E, dessa forma, a navegação no virtual está cada vez mais se sobrepondo à física. “Hoje, 85% dos consumidores que chegam à loja já fizeram sua navegação no online. Quando chegam aqui em busca de uma torneira de cozinha querem ver a torneira na cozinha, o ambiente montado”, diz Sanchez.

Ignácio Sanchez, diretor-geral da Leroy Brasil

Para tanto, a companhia busca reproduzir nas lojas cada vez mais as fotos das ambientações que o consumidor encontra no e-commerce.

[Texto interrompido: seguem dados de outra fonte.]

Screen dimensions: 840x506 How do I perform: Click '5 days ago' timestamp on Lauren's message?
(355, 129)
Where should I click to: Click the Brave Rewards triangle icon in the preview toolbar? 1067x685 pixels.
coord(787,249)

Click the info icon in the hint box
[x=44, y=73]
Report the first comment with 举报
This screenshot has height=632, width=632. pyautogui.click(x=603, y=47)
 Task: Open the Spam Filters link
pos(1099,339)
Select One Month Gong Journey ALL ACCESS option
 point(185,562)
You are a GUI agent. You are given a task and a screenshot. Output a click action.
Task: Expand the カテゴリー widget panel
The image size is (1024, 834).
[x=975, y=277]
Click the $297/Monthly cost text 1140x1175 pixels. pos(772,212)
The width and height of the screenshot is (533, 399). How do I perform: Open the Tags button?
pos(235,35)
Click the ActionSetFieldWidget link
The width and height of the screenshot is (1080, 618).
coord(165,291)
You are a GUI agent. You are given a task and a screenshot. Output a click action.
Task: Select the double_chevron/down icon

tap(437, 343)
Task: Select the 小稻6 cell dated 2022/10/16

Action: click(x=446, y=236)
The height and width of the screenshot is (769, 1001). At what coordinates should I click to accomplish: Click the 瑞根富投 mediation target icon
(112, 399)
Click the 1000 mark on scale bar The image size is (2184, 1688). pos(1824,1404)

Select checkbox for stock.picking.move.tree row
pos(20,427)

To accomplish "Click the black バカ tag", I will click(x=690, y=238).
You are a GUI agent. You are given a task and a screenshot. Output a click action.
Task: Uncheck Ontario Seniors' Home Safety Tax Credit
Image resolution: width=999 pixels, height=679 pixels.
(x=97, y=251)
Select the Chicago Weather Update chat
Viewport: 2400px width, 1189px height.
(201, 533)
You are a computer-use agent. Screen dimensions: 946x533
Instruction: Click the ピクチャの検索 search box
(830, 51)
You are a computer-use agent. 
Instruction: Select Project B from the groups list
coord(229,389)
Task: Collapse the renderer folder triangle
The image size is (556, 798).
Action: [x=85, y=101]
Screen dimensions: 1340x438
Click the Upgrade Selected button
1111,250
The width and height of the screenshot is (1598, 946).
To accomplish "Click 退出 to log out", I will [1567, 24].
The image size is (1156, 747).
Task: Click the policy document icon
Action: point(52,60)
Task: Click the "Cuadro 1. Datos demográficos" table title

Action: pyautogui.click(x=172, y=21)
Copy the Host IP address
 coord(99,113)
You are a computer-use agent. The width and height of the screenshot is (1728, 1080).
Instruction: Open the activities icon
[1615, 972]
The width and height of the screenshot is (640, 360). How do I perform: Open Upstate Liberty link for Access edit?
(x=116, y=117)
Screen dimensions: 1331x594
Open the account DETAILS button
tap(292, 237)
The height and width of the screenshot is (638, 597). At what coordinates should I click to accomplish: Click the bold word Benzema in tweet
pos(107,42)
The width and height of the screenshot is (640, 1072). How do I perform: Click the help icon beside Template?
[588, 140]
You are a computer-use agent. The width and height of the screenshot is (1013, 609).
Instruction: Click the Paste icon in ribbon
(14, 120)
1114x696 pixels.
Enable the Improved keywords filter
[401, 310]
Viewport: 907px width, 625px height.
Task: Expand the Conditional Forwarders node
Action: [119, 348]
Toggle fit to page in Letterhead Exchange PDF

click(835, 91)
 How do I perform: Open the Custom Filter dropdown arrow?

Hoje, as vendas on-line representam 11% dos negócios e a expectativa é chegar a 20% até 2025.

Nessa busca por diferenciação da concorrência, a Leroy quer ser cada vez mais uma empresa que “oferece soluções” e não vende produtos, algo como “vender a parede pintada e não só a tinta.” Por isso, tem focado suas estratégias tendo o consumidor como centro do negócio.

A área de projetos, com reforma de cozinhas e banheiros, por exemplo, representa 25% do resultado. “Oferecer a instalação no processo de compra, por exemplo, permitiu crescer nosso tíquete médio em 20%”, diz Ignácio Sanchez.

A empresa conta hoje com dois mil prestadores de serviço para executar os projetos e fazer instalações. “Estamos em busca de mais. Muitas vezes temos técnicos que fazem compras dentro das lojas que nem sabem que poderiam ser parceiros da Leroy”, diz Prol. A companhia conta com a Universidade Corporativa que, além de cursos para seus 9 mil colaboradores, também oferece capacitação e atualização para encanadores, eletricistas, marceneiros e etc.

Com essas frentes de atuação e “pacotes de solução”, a Leroy pretende agora expandir os contratos B2B fortalecendo sua presença na construção e manutenção de igrejas, escolas e condomínios. “A perspectiva é ampliar para R$ 3 bilhões o faturamento do B2B até 2025”, diz Prol.

“Podemos entrar na construção, nas estruturas de madeira, nas piscinas, nas quadras de esporte, no mobiliário, nos projetos sob medida, nos jardins, na decoração, tudo para facilitar a vida as pessoas”, diz Sanchez. E a samambaia faz parte desta conta.